## [TASK PROMPT]
Please reproduce every line of the material below word for word, leaving out the pictures.
***** AVAILABLE DATA *****
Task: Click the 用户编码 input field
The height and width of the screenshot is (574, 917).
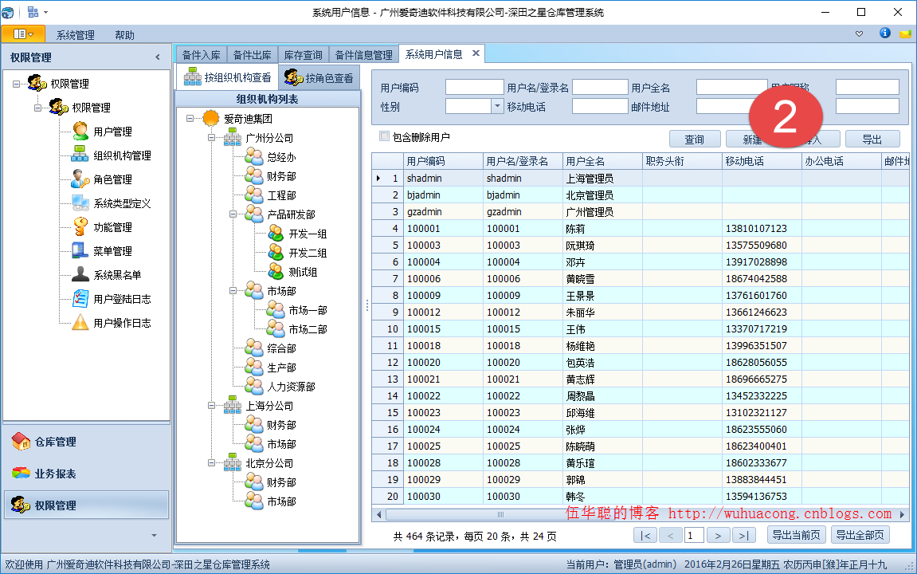Action: pos(474,88)
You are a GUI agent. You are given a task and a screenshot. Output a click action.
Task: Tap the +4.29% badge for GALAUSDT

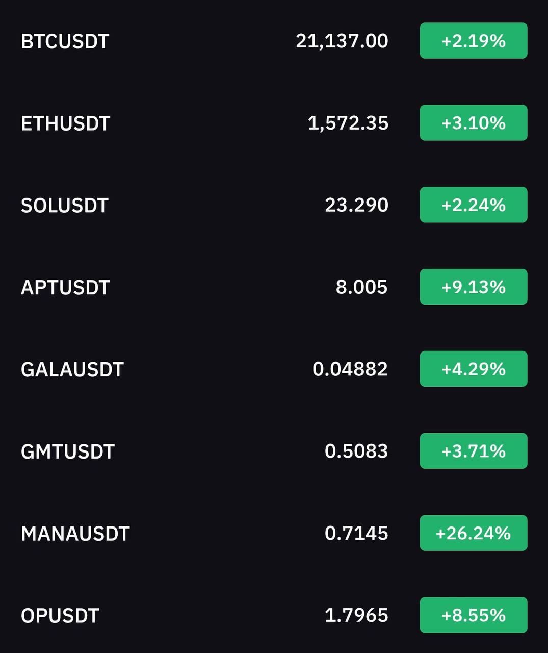tap(473, 369)
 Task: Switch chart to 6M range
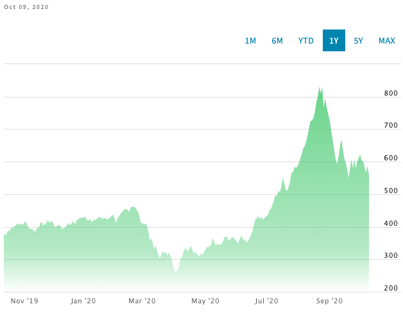277,40
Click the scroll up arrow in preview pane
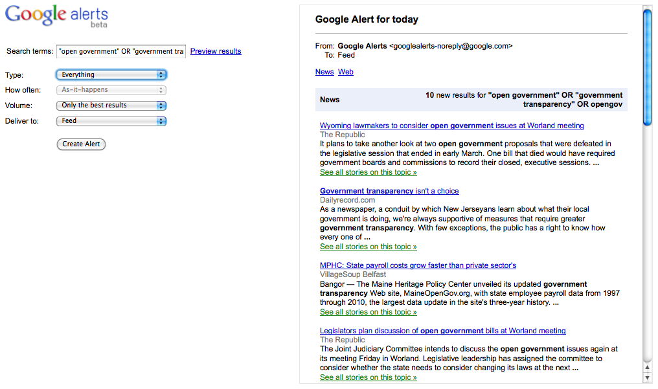The width and height of the screenshot is (658, 389). point(647,368)
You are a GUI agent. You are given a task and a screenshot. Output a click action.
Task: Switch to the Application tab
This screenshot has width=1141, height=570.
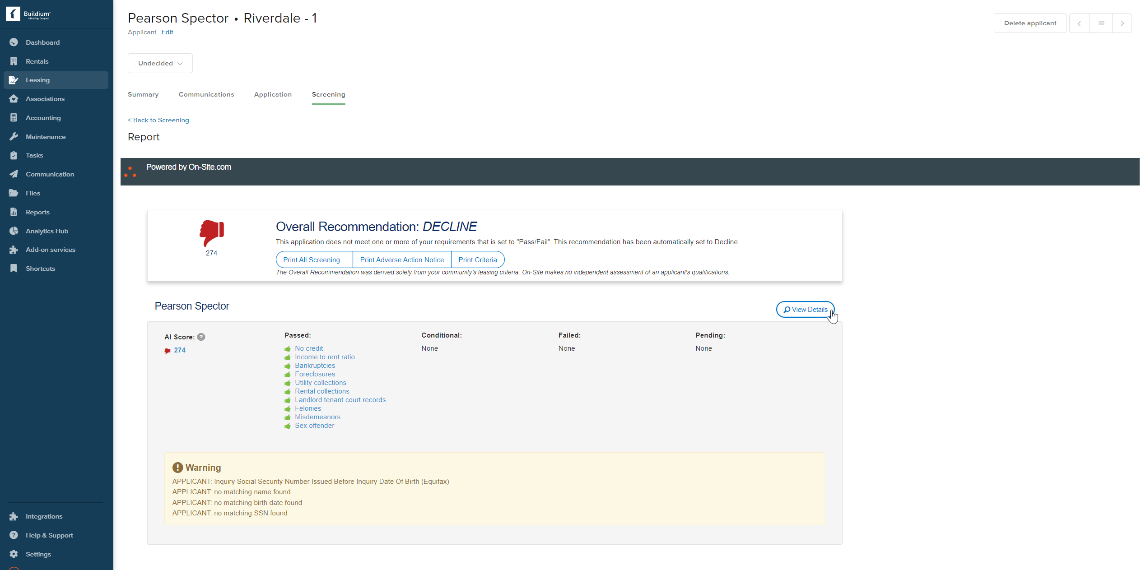273,94
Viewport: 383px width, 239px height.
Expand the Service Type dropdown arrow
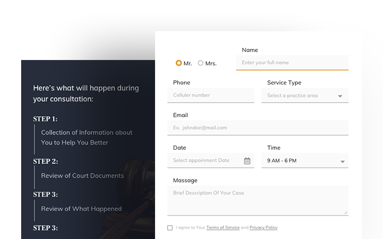[340, 96]
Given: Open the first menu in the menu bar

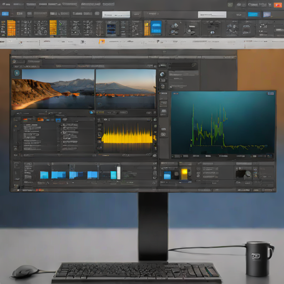Looking at the screenshot, I should click(x=6, y=4).
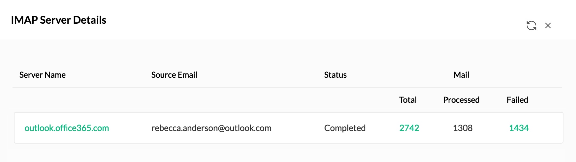
Task: Click the Server Name column header
Action: (x=42, y=75)
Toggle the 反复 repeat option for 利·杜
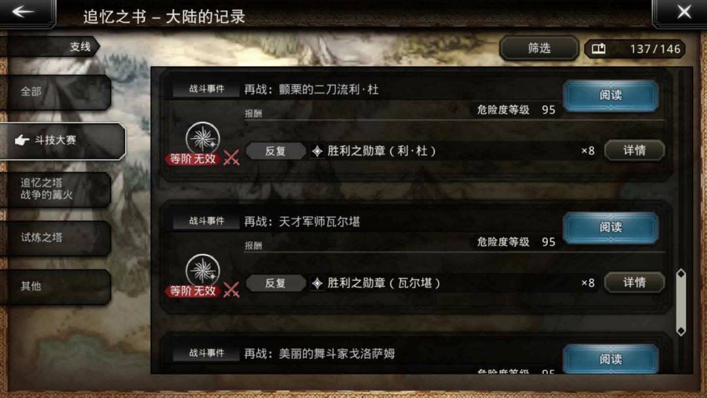 [x=275, y=151]
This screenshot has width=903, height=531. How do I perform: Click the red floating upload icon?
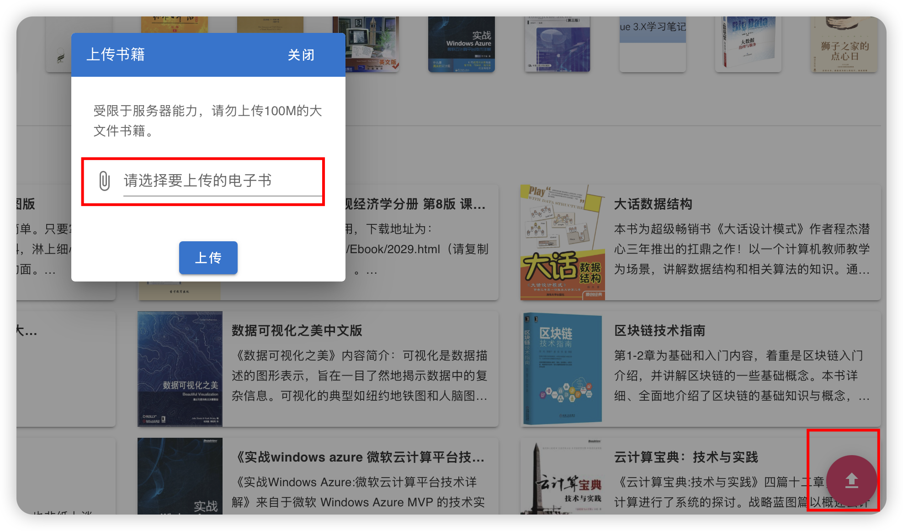point(851,480)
*****
## [ANSWER FOR THIS EXERCISE]
Task: Click the 用户编码 input field
The height and width of the screenshot is (574, 917).
Action: pos(474,88)
You are a GUI agent. You are given a task and a screenshot. Output a click action.
Task: Tap the +4.29% badge for GALAUSDT

tap(473, 369)
 Task: Switch chart to 6M range
277,40
Click the scroll up arrow in preview pane
The width and height of the screenshot is (658, 389). point(647,368)
You are a GUI agent. You are given a task and a screenshot. Output a click action.
Task: Switch to the Application tab
This screenshot has width=1141, height=570.
273,94
Viewport: 383px width, 239px height.
Expand the Service Type dropdown arrow
[340, 96]
Given: Open the first menu in the menu bar

Looking at the screenshot, I should click(x=6, y=4).
Task: Click the Server Name column header
Action: (x=42, y=75)
Toggle the 反复 repeat option for 利·杜
 [x=275, y=151]
This screenshot has width=903, height=531. How do I perform: Click the red floating upload icon?
point(851,480)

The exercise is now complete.